Most statistics can be created out of the database dumps but first you have to know how to get it, where to put it and how to treat it. I have updated http://meta.wikimedia.org/wiki/Help:Export but you still need some hardware and programming skills.
Having these counts in MediaWiki would be great, and not just for researchers. Of general use, apart from "What links here" would be User contributions and Recent Changes - if recent changes can be selected by in the last 1,3,7...days, couldn't they be counted automatically?
I'm not sure how generally useful (or possible) it would be to count other more specific things like, say, number of times this user has edited this article, but above are my top three.
You can already get a counter of user contributions with Kate's tool. http://kohl.wikimedia.org/~kate/cgi-bin/count_edits.cgi
A simple counter for "What links here" (= number of inlinks) would be nice and easy to implement.
A dump of the Recent Changes (RSS) in the last 1 and 7 days is heavily needed for research.
Full user contributions can be exported with scripts parsing HTML (Python Robot framework) but of course a XML export format would be nice too.
Greetings, Jakob
Jakob Voss wrote:
Cormac Lawler wrote:
Collecting statistics from full database dumps is a slow and heavy process. We could do better. But only if we know which stats to collect.
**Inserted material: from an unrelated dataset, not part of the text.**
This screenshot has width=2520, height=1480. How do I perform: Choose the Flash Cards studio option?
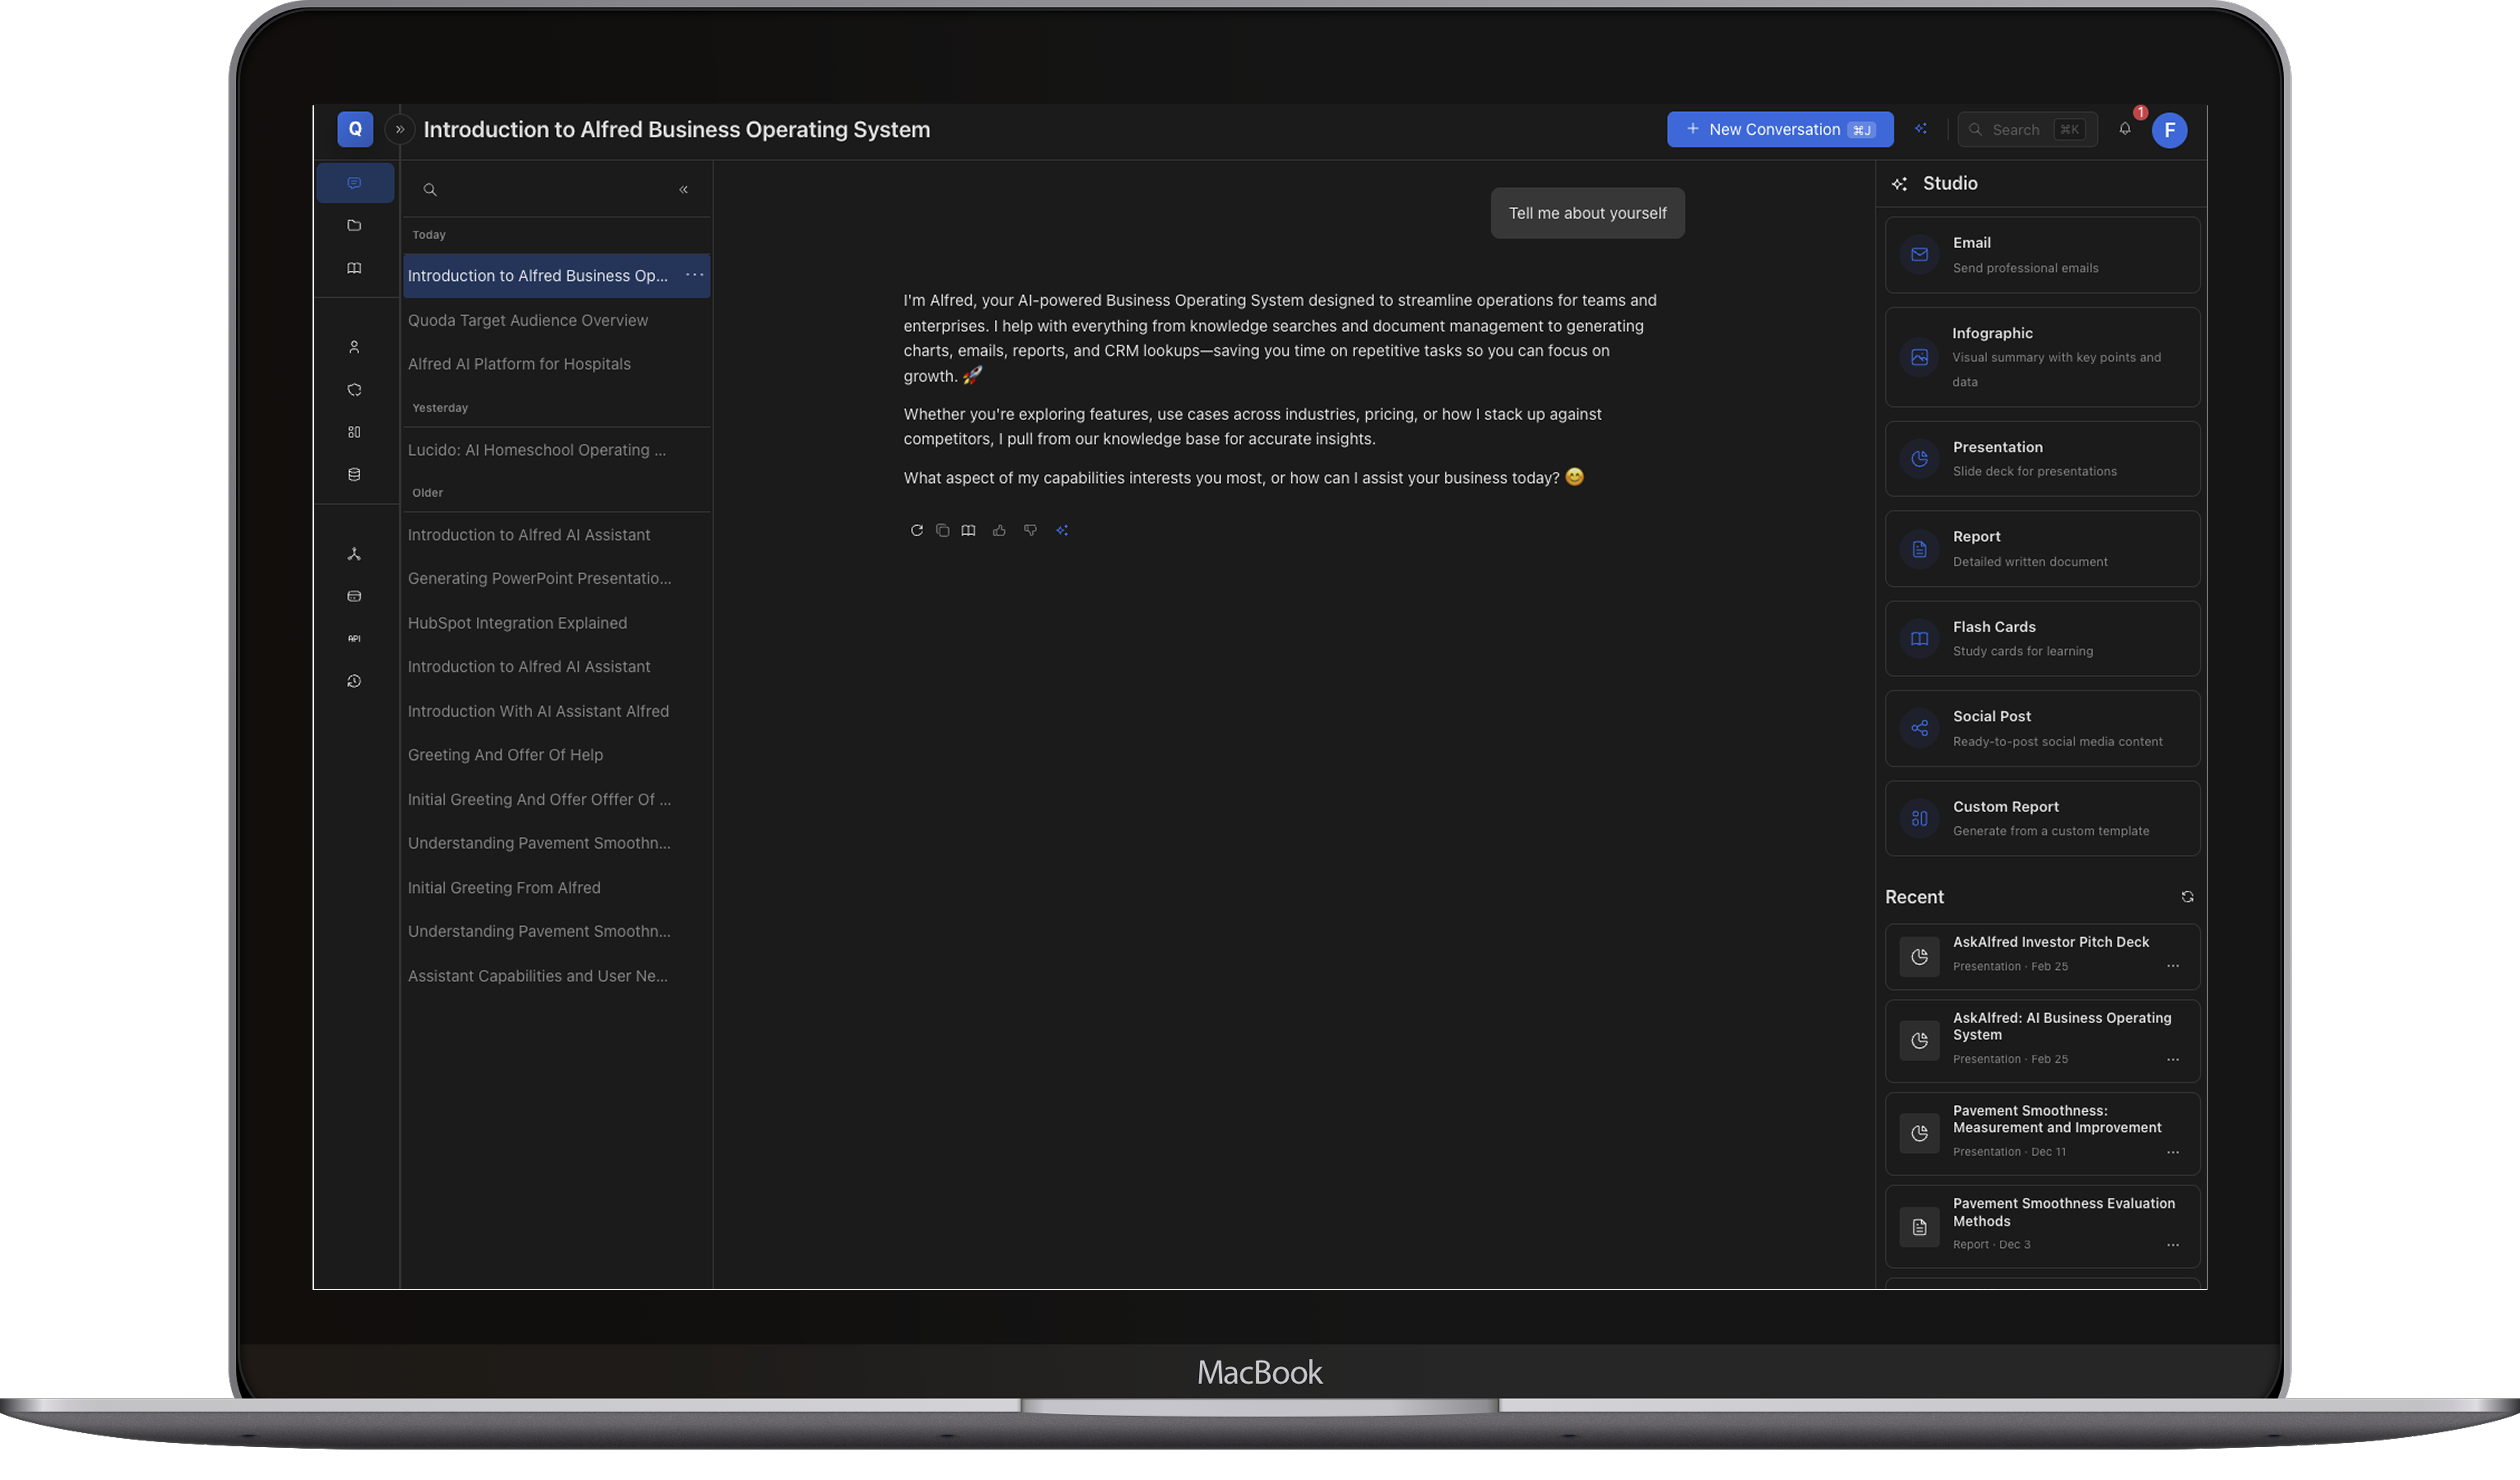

Most statistics can be created out of the database dumps but first you have to know how to get it, where to put it and how to treat it. I have updated http://meta.wikimedia.org/wiki/Help:Export but you still need some hardware and programming skills.
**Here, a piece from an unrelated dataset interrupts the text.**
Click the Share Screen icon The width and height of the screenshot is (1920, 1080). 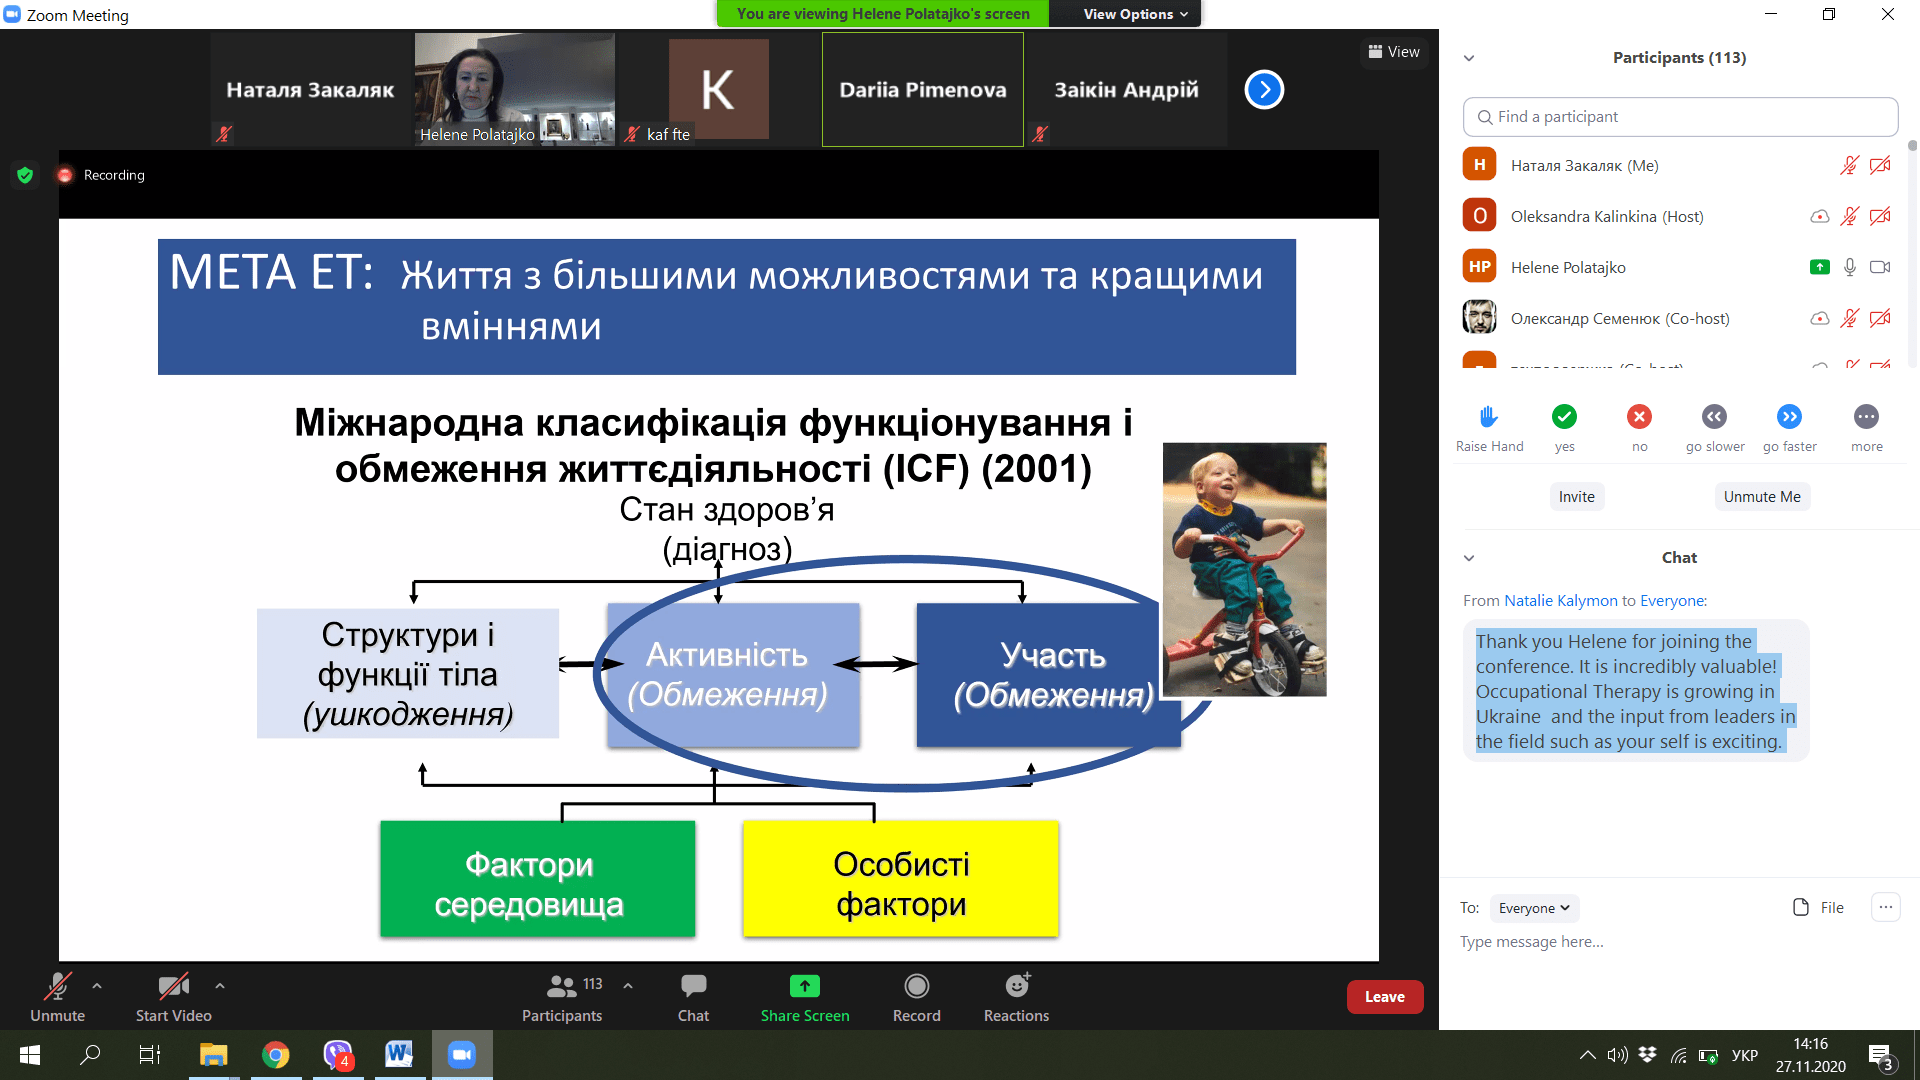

There are many statistics, particularly user counts and attempts to determine authorship of a particular artile or revision histories of articles, that simply can't be obtained from the Special:Export feature, as it is currently implemented. And for other statistics that would be useful, I fail to see how the Special:export feature is any different from simply scraping the HTML page itself. In short, you need a full db dump to do most statistical analysis. I wish that you could get user (contributor) information through the special:export pages, but I havn't been able to get it. That is, who did what and what has been added by a given contributor. What is there in the special:export function is terriffic, but it is only a good start.
Robert Scott Horning wrote:
Jakob Voss wrote:
Most statistics can be created out of the database dumps but first you have to know how to get it, where to put it and how to treat it. I have updated http://meta.wikimedia.org/wiki/Help:Export but you still need some hardware and programming skills.
There are many statistics, particularly user counts and attempts to determine authorship of a particular artile or revision histories of articles, that simply can't be obtained from the Special:Export feature, as it is currently implemented.
Unfourtunately Special:Export is crippled. Generally you get get all the version history but this feature seems to be disabled like the internal search. Let's hope that "making available the content in a transparent copy" will get more focus after the next server growth.